Permettre à son conjoint d’évoluer
et de trouver son être profond.


Etre fécond, c’est produire de la vie.
Mais aussi, nous pouvons définir la fécondité au sein d’un couple de la même façon qu’on parlerait d’une “femme féconde”, c’est-à-dire d’une femme qui peut accueillir dans son organisme un corps étranger, et ne pas déclencher de mécanisme de rejet.

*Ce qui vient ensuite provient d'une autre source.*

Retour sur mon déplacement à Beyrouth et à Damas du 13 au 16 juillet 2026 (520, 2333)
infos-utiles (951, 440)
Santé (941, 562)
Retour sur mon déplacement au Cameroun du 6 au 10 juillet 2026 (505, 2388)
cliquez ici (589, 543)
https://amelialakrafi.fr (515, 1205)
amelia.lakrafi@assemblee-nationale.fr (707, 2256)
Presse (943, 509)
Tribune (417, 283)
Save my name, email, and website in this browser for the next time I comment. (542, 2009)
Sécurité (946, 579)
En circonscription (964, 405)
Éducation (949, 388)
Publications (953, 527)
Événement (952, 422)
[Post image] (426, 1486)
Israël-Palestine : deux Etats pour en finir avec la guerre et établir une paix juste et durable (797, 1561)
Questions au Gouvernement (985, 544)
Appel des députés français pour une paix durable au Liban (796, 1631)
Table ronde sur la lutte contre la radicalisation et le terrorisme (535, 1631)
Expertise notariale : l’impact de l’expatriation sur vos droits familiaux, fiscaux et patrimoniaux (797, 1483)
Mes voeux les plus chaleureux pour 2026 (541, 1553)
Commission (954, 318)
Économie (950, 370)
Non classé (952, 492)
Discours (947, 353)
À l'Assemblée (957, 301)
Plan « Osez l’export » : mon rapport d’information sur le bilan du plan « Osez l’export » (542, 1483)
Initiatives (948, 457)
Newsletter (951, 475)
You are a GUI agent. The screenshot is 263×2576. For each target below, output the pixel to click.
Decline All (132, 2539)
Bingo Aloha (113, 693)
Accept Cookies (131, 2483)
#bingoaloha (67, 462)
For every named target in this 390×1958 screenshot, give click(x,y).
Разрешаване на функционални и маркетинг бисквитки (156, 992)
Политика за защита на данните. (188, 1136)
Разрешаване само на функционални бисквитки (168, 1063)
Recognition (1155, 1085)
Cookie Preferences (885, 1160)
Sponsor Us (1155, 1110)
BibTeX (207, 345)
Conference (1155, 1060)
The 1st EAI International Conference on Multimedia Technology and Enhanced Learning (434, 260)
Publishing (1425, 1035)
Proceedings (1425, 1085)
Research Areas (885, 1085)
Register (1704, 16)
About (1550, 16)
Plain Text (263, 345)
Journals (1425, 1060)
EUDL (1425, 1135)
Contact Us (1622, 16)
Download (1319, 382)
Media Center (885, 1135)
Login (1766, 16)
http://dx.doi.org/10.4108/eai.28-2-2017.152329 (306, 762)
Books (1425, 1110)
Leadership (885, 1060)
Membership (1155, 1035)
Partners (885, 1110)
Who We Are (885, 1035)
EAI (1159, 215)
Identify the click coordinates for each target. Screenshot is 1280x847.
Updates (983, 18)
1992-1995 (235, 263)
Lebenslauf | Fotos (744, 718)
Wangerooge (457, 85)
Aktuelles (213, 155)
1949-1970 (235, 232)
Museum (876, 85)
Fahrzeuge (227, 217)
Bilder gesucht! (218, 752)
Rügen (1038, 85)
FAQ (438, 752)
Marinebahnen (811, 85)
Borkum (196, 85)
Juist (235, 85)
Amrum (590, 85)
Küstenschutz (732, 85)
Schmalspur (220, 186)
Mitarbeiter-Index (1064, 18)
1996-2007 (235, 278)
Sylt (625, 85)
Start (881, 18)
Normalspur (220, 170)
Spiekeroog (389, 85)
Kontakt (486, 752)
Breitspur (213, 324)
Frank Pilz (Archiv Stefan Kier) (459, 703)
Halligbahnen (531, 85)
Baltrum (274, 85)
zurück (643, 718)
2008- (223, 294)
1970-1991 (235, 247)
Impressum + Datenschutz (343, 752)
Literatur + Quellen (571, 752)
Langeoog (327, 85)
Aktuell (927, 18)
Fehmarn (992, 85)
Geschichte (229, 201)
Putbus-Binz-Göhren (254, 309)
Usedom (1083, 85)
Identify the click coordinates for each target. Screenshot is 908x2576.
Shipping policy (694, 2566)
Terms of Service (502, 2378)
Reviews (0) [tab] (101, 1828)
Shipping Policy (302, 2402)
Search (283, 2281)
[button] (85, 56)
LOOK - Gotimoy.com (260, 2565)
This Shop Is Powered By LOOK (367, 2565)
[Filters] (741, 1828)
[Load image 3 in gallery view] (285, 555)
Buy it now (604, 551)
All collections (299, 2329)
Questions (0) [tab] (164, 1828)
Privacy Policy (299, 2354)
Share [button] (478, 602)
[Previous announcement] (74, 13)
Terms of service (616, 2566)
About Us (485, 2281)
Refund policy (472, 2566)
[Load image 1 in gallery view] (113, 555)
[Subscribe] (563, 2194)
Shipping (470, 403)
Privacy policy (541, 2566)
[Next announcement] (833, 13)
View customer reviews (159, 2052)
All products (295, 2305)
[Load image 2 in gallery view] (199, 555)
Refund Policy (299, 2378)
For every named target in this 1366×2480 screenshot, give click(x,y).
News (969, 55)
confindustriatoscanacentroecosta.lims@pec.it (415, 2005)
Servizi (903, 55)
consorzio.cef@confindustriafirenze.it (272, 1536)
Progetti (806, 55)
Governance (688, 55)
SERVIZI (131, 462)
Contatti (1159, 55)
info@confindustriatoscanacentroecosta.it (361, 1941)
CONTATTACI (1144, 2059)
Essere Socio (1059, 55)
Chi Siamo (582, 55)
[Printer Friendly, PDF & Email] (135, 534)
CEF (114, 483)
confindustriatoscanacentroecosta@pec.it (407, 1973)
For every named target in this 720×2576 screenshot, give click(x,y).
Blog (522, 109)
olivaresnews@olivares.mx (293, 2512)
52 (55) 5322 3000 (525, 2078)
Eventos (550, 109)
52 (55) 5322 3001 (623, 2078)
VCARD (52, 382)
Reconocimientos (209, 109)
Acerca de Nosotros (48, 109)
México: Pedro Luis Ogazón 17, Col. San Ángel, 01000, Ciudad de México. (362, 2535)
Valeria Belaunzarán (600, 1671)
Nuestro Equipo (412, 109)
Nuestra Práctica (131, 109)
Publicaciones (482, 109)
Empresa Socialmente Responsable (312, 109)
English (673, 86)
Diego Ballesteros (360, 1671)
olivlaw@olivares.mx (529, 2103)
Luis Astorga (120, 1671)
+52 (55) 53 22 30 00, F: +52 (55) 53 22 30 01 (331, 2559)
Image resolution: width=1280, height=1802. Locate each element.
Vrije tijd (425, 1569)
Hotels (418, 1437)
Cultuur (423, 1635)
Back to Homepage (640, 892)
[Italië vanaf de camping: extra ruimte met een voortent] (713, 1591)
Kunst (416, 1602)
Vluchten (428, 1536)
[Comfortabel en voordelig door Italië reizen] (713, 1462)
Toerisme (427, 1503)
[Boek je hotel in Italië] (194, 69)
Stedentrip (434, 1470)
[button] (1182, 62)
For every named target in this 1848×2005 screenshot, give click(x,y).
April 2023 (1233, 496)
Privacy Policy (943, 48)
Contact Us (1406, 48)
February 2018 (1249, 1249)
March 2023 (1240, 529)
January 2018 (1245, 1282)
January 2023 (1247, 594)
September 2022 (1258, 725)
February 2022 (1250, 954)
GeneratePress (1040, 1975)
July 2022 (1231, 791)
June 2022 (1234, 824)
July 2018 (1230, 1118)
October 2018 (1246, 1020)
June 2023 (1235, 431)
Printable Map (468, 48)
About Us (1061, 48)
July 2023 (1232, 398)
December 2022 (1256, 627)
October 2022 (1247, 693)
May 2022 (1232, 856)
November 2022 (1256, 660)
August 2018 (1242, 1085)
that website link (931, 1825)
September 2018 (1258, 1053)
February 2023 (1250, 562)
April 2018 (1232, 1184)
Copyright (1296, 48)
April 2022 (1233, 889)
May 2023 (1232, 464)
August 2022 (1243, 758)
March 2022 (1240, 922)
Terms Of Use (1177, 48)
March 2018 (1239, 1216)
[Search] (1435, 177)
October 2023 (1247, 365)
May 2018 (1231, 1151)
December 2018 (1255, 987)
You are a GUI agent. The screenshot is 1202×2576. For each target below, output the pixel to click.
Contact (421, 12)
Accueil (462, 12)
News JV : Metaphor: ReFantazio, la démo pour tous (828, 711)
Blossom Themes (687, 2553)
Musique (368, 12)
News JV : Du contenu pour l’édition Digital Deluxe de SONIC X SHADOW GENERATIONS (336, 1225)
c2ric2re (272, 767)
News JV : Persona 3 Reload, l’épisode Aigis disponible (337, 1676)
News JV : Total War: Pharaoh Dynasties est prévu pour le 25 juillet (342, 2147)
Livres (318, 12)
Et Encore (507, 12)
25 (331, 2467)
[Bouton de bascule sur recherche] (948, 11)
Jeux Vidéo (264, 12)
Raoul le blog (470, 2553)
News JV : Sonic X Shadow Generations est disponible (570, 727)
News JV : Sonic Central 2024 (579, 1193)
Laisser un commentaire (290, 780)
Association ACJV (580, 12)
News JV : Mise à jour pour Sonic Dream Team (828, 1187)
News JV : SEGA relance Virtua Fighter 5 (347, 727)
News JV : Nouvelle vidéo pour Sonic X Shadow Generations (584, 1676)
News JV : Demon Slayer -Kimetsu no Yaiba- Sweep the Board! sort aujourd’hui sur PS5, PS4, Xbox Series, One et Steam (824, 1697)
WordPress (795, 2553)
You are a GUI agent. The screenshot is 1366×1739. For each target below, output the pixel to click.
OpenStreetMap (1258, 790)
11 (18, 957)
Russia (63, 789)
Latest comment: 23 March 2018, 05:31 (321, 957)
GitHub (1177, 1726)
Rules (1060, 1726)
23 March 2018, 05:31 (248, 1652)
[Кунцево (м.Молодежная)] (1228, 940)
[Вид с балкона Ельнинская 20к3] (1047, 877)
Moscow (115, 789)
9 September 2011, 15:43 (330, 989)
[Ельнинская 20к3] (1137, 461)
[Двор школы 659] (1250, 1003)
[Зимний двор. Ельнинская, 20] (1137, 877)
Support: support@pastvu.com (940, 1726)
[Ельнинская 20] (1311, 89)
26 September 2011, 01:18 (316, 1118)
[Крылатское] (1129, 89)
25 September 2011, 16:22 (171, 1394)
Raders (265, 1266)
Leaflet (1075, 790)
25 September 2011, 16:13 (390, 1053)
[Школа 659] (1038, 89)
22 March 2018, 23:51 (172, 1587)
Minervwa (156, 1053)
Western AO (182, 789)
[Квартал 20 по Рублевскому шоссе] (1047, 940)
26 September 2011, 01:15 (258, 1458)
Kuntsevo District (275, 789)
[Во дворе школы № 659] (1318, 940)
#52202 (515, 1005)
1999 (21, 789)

Echapper au “toujours pareil”

Jean-Marc et Brigitte vivent en couple depuis huit ans, et sont liés par un authentique sentiment d’amour réciproque. Lors d’un entretien de conseil conjugal, Jean-Marc dit à propos de Brigitte: “Elle est comme toutes les femmes. Elle f ait mine de rester en retrait, effacée, et prétend laisser à son entourage autonomie et liberté de décision. Mais en réalité, elle légifère tout ce qui a trait à notre vie, que ce soit au niveau de la famille, ou au niveau du couple”.
On s’en doute, cette phrase “elle est comme toutes les femmes “ résume bien l’impasse dans laquelle se trouvent Brigitte et Jean-Marc. Ils viennent en effet consulter parce que, comme on dit dans notre jargon professionnel, le couple ne “fonctionne” plus. Or, si l’on approfondit un peu la déclaration de Jean-Marc, on découvre que le schéma qu’il décrit ainsi est en fait celui qui prévalait dans sa famille d’origine, avec son père et sa mère et, bien entendu, sa mère vis-à-vis de lui-même. Quant à Brigitte, elle évoque comment elle s’est retrouvée, petite fille, confrontée à des parents dont les préoccupations majeures étaient centrées à l’extérieur de la famille. En tant qu’aînée, elle s’est sentie responsable de la cohésion de cette famille fragilisée, prenant des décisions pour ses frères et sœurs, voire pour ses parents. Ainsi s’est-elle rassurée elle-même, enfant, en faisant preuve de capacités qu’elle n’aurait pas dû, compte tenu de son très jeune âge, avoir à solliciter. Voici une construction de personnalité trop précoce, et qui laisse des réflexes très ancrés. Ceux-ci induiront, lors de la vie adulte, des répétitions venant s’articuler aux traces “imprimées” chez le conjoint. Lorsque les couples viennent consulter en conseil conjugal, ils expriment un mal-être qui, la plupart du temps, peut se traduire en ces termes :


“Nous avons le sentiment qu ‘il y a un blocage entre nous.
Les situations pénibles se répètent,
à chaque fois selon le même schéma,
chacun dans un rôle qui semble préétabli.
Alors, nous perdons la confiance mutuelle et, l’un comme l’autre,
nous nous réfugions dans une solitude qui coupe la communication.”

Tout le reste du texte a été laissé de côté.